Une dénonciation par la GAM du manque de transparence des Majors

PLAYLIST - LE SENTIMENT D'INJUSTICE ECONOMIQUE DES ARTISTES

Une dénonciation par la GAM du manque de transparence des Majors | Une réponse indirecte des majors

Acteurs en jeu

♫ La complexe rémunération des artistes

Si certains artistes comme Taylor Swift peuvent se targuer d’avoir la capacité d’influencer le comportement de leurs producteurs, la situation est bien différente pour le commun des interprètes.

La relation entre artistes et producteurs est complexe, surtout en raison de la complexité du système des droits autour de la musique. Lorsqu’une plateforme diffuse une écoute d’un artiste, elle doit payer une somme d’argent aux ayants droits. Cette somme est ensuite divisée entre le producteur de la musique, son compositeur, son interprète etc… parfois au travers de sociétés de gestion collective (SACEM, SPEDIDAM etc…). Dans le cas de la répartition de l’argent entre le producteur et l’interprète, la question est un peu plus complexe car le pourcentage de la somme touchée par les artistes est définie dans le contrat qui les lient aux producteurs. Jusqu’à très récemment, les artistes et les producteurs étaient surtout liés par un type de contrat appelé “contrat d’artiste”.

# Relevé
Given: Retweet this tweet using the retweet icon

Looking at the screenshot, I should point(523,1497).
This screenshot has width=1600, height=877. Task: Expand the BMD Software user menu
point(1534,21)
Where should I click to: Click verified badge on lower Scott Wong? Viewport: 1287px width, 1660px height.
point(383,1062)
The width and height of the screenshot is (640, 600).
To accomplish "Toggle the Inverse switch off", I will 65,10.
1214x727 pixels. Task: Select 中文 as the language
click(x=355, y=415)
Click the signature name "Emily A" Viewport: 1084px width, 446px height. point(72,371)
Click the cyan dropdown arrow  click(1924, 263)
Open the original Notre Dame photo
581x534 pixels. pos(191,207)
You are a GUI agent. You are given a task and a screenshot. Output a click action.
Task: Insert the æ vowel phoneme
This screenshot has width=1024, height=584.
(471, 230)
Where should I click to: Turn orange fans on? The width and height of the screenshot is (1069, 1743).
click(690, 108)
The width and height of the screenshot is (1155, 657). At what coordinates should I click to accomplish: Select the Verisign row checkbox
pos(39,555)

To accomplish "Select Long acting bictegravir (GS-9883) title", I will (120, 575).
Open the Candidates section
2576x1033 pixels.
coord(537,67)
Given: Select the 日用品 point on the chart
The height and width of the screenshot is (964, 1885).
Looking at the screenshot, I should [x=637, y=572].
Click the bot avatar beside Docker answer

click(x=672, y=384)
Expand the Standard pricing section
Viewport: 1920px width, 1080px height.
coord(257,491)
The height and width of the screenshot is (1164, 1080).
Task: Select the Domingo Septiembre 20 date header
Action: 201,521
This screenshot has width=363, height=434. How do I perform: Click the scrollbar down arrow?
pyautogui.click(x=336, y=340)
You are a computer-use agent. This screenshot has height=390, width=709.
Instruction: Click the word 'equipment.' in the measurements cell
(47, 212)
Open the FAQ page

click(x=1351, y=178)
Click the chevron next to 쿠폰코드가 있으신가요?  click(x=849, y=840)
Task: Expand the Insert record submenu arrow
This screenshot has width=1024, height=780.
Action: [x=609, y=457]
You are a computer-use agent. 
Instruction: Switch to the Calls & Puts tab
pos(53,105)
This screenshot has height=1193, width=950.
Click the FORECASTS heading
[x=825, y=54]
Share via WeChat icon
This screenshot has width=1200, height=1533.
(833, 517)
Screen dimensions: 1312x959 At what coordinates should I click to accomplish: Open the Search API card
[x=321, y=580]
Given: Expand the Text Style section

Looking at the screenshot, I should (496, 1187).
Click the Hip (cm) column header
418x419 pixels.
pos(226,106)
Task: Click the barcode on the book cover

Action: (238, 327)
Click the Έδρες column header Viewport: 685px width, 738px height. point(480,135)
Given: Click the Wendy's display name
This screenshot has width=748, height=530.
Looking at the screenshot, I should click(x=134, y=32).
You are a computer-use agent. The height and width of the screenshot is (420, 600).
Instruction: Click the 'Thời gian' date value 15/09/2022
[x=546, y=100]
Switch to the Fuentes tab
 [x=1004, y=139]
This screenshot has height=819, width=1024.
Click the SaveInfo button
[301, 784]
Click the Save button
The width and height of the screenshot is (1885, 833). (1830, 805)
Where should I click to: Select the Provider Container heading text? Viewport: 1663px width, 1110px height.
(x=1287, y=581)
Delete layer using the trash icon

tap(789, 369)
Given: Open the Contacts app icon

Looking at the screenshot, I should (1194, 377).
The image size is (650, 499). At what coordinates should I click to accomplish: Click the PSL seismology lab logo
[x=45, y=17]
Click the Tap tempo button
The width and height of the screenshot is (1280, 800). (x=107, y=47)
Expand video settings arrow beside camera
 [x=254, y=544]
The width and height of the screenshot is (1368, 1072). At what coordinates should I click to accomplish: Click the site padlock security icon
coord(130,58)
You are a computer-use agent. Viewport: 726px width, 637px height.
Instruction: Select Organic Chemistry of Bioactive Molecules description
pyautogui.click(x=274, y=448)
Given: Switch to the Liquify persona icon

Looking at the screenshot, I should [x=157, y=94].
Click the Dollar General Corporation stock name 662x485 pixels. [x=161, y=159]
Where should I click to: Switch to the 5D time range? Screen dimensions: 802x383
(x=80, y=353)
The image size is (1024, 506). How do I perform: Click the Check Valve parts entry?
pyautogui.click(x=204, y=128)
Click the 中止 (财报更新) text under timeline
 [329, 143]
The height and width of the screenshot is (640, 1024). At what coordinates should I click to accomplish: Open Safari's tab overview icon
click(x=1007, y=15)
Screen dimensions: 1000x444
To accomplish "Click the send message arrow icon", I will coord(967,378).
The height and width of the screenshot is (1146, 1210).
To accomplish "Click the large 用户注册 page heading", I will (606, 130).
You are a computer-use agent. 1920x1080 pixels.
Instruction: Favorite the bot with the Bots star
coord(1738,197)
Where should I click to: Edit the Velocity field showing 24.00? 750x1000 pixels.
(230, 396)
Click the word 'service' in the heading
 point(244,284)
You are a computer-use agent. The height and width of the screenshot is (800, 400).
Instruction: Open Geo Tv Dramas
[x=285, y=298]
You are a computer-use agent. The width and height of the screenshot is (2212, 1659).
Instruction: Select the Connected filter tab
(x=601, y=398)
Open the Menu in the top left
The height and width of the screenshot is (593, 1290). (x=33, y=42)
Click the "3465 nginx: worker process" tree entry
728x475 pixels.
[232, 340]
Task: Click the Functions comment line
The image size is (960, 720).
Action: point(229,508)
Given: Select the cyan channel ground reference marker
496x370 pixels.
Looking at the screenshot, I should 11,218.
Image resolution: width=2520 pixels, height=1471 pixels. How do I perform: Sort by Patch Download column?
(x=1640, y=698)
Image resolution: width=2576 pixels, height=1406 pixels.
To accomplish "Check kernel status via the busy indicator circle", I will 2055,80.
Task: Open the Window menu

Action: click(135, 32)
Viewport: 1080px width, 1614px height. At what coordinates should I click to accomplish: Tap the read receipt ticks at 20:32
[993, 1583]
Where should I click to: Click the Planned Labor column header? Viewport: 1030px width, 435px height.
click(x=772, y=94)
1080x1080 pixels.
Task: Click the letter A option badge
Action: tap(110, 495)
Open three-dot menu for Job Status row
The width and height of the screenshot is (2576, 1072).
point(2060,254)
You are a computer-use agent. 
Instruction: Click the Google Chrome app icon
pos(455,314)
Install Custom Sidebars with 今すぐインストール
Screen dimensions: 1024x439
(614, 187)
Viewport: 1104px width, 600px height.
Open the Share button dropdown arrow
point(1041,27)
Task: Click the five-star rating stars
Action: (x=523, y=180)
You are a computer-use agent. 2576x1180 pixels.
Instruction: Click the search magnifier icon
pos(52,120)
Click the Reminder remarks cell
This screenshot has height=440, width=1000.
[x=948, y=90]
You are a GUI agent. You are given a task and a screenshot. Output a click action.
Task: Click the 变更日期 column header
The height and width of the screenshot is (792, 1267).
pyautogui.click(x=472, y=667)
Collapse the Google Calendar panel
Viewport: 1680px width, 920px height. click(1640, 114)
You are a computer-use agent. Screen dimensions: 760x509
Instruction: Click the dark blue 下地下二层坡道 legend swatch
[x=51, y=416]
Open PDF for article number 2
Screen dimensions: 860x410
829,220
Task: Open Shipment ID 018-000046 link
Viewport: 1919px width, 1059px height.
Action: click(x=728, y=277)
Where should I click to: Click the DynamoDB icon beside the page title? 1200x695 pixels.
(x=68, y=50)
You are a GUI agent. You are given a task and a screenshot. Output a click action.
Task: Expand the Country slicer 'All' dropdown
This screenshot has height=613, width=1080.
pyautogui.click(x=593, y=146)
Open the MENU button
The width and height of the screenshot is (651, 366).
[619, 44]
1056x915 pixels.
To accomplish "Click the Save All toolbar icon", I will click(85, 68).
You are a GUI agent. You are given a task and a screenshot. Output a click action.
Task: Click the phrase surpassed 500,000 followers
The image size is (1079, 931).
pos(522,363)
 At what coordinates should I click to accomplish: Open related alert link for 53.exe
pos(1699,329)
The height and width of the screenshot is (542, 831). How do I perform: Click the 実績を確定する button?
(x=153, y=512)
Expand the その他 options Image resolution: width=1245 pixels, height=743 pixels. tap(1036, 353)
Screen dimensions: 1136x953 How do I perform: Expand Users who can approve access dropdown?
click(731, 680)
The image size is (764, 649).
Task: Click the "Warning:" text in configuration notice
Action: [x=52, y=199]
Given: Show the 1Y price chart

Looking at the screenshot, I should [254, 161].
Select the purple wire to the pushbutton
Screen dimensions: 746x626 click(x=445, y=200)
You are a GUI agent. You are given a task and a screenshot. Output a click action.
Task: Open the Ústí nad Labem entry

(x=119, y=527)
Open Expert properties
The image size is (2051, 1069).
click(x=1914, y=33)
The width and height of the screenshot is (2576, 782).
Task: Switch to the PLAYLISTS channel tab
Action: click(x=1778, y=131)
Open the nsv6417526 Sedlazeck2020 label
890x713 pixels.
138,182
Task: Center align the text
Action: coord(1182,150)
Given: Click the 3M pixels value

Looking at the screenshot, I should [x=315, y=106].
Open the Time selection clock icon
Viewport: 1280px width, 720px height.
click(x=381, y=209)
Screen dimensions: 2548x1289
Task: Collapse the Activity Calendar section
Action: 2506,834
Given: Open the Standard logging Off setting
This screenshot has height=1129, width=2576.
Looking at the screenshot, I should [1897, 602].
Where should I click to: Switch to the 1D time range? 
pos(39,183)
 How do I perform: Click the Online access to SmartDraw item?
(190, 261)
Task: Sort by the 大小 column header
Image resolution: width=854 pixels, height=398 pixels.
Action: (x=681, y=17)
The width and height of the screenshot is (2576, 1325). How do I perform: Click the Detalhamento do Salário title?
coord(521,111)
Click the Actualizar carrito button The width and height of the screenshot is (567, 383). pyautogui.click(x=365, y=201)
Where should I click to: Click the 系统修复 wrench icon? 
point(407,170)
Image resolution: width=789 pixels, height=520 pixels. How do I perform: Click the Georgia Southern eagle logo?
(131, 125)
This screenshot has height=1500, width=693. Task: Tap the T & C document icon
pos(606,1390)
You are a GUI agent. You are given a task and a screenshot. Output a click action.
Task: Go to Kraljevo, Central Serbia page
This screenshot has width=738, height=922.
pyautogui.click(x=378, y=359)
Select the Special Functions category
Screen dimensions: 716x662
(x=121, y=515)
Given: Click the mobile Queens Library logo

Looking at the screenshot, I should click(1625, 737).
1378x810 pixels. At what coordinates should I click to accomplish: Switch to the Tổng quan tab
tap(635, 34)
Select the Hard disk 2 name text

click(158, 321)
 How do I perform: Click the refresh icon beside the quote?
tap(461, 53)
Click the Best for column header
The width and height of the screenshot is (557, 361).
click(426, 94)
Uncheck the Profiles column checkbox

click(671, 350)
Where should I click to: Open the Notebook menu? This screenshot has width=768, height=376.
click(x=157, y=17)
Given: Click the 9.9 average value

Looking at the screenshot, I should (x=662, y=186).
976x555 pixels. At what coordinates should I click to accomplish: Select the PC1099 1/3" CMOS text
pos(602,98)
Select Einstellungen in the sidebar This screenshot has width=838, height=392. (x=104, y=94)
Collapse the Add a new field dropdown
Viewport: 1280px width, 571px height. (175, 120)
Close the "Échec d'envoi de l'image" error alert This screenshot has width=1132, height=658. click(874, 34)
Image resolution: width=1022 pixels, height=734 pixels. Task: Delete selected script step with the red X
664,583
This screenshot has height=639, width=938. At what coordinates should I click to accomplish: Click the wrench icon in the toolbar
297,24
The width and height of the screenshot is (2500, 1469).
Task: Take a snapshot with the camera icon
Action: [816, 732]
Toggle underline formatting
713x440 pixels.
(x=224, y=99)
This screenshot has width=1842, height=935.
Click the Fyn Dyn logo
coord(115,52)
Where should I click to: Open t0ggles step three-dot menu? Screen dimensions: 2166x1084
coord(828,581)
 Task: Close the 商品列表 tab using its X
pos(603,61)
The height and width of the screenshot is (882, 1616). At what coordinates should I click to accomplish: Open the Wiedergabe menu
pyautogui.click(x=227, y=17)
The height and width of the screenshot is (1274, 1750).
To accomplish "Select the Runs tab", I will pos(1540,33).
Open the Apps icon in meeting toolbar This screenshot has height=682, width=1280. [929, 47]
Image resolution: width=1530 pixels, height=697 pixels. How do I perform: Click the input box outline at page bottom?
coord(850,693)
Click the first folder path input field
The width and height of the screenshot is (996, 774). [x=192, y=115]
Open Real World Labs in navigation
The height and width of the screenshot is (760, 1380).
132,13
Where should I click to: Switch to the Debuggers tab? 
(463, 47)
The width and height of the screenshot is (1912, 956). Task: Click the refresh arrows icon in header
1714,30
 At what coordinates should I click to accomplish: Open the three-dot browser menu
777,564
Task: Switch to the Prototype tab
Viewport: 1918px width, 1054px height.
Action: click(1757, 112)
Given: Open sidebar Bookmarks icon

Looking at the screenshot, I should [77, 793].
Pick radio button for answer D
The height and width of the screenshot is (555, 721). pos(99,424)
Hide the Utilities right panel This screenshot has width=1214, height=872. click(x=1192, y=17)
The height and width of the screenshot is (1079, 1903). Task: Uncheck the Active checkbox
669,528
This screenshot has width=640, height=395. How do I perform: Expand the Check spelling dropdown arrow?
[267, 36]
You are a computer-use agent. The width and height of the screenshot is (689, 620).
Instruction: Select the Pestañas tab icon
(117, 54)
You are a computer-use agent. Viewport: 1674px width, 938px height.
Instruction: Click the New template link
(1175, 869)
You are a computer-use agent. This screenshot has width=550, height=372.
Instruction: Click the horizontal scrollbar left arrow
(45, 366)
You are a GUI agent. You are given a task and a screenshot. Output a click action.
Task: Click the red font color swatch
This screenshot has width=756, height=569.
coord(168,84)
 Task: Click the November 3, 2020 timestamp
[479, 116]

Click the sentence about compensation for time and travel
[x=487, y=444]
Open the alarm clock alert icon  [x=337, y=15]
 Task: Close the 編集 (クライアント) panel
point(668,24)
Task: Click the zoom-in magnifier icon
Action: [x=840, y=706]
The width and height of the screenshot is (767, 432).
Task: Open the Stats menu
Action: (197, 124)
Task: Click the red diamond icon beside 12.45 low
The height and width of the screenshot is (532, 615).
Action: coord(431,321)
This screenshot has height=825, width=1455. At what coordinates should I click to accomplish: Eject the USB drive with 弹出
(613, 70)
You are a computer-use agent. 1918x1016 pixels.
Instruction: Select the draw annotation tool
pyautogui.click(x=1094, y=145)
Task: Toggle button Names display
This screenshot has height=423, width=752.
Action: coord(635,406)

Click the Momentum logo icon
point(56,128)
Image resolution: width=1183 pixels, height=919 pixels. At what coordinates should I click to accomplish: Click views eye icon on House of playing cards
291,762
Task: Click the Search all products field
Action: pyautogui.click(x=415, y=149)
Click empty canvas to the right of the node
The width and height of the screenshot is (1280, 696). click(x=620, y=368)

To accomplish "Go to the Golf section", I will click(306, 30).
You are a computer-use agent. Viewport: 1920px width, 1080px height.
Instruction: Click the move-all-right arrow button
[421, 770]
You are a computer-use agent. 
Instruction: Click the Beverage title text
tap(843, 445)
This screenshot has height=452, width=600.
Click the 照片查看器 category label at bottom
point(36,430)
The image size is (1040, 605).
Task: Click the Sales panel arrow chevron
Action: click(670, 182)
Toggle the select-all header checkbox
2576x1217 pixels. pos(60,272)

# Énoncé
D'après le texte sur la rémunération des artistes, quel type de contrat liait surtout artistes et producteurs jusqu'à très récemment ?

# Réponse
Un type de contrat appelé « contrat d’artiste ».